Material for the task -
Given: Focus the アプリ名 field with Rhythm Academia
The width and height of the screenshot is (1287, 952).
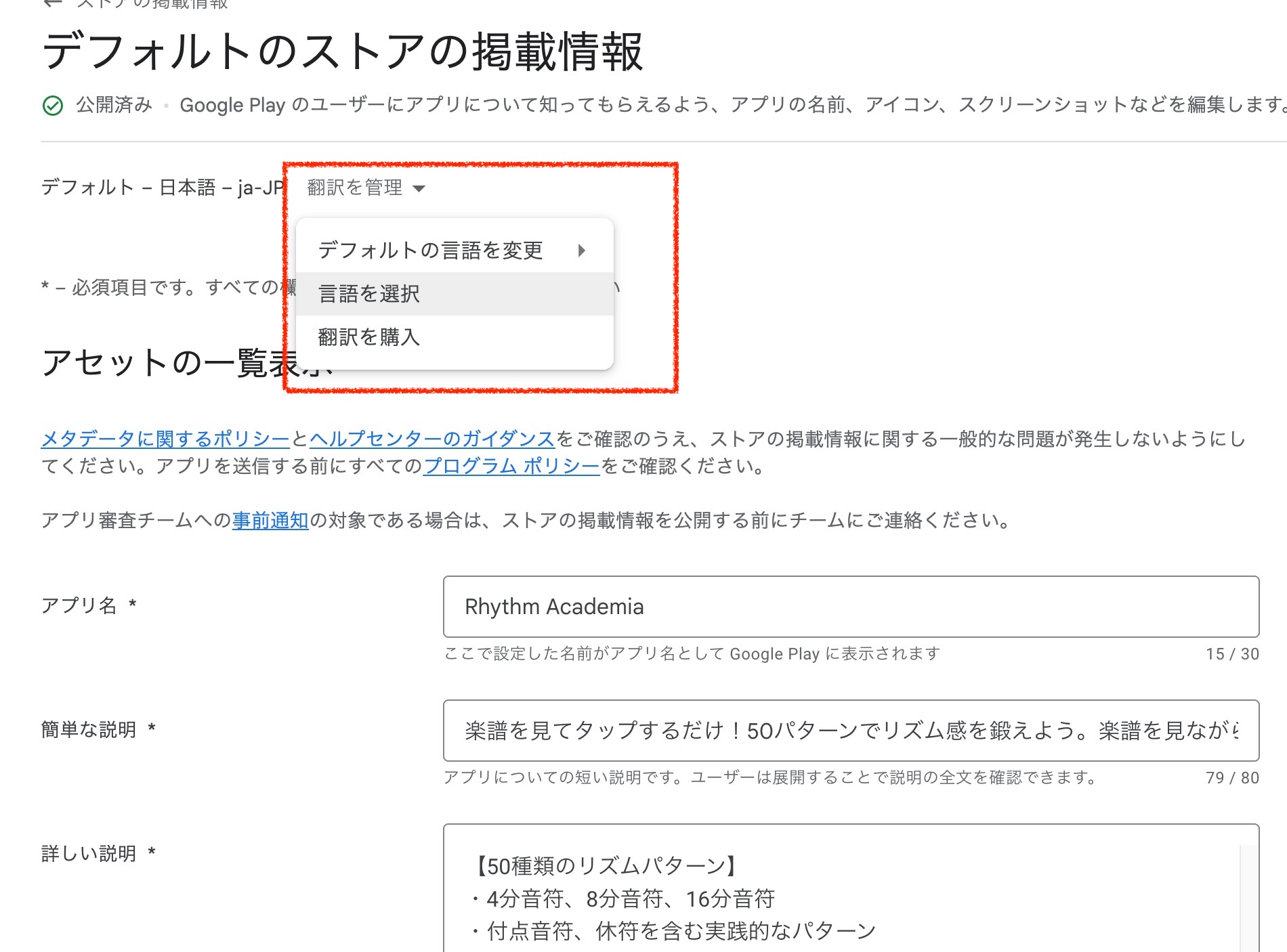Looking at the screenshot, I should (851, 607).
...
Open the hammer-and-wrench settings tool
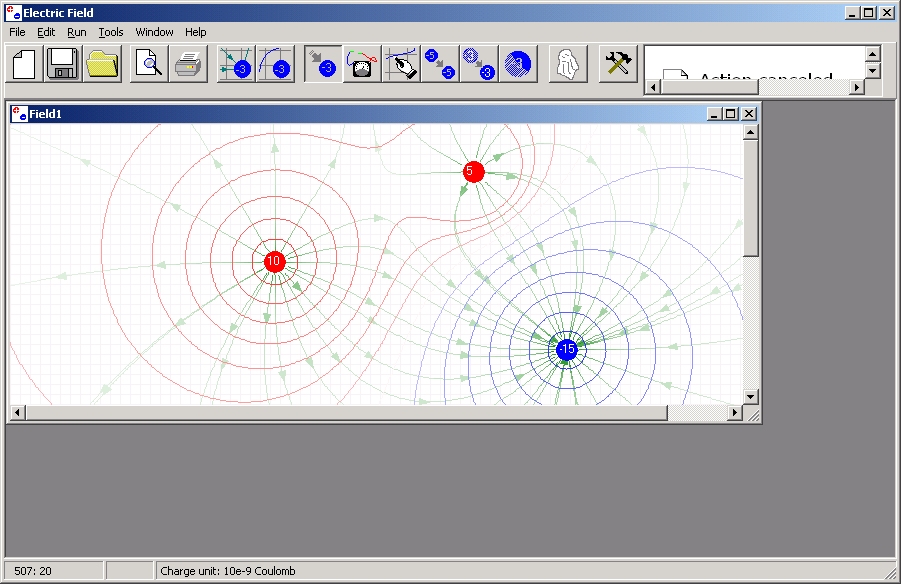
---
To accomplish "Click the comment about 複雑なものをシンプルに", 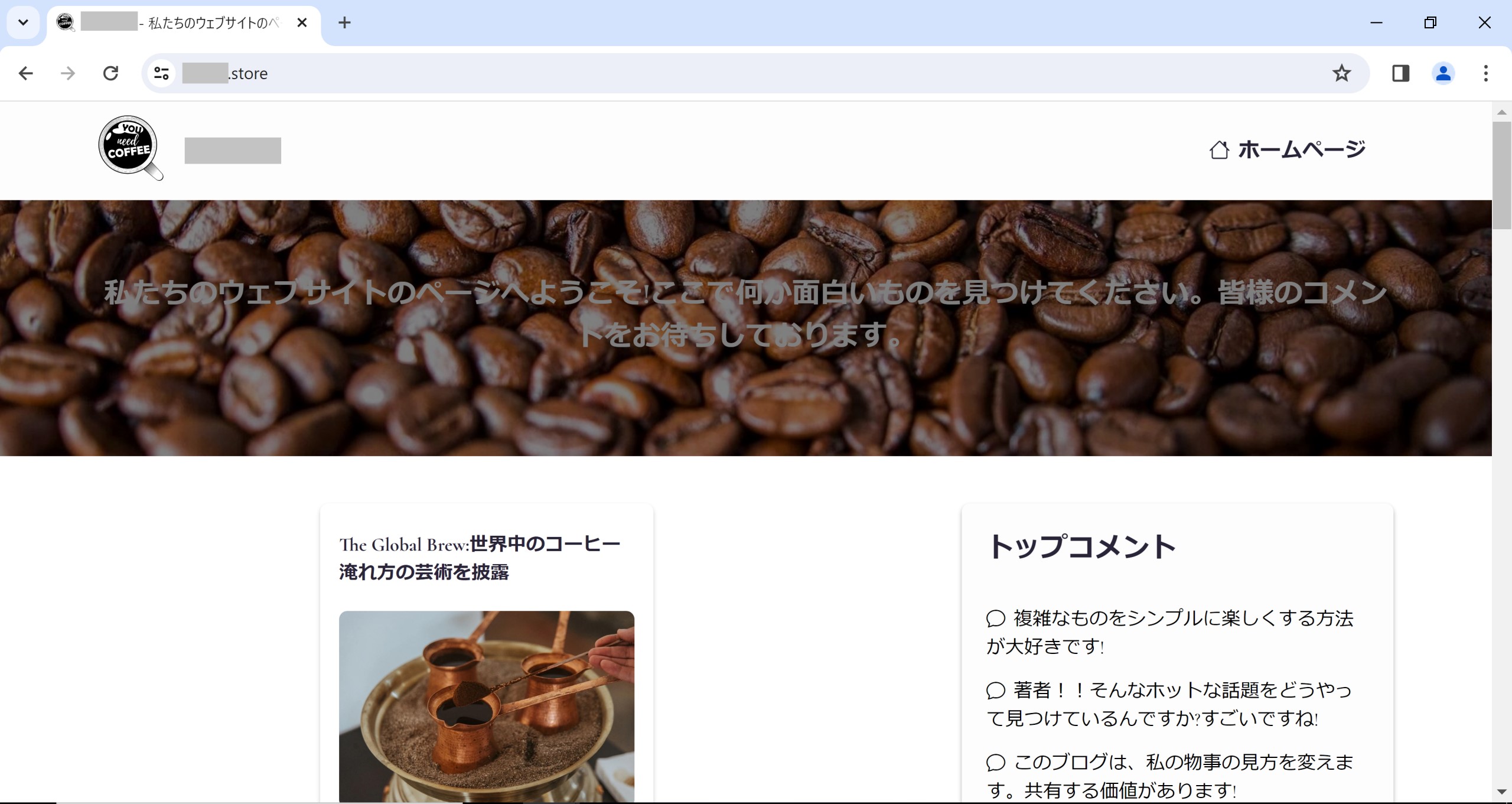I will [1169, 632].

Short exercise -
Express the records between the lines holding "Given: Focus the" and "Looking at the", inclusive, as a two-column CSV with the columns request and answer. Each record is one row, with each field quoted and any line breaks turned into spaces. Leave the pictures out.

Result of this task -
request,answer
"Given: Focus the アプリ名 field with Rhythm Academia The width and height of the screenshot is (1287, 952).","Looking at the screenshot, I should (851, 607)."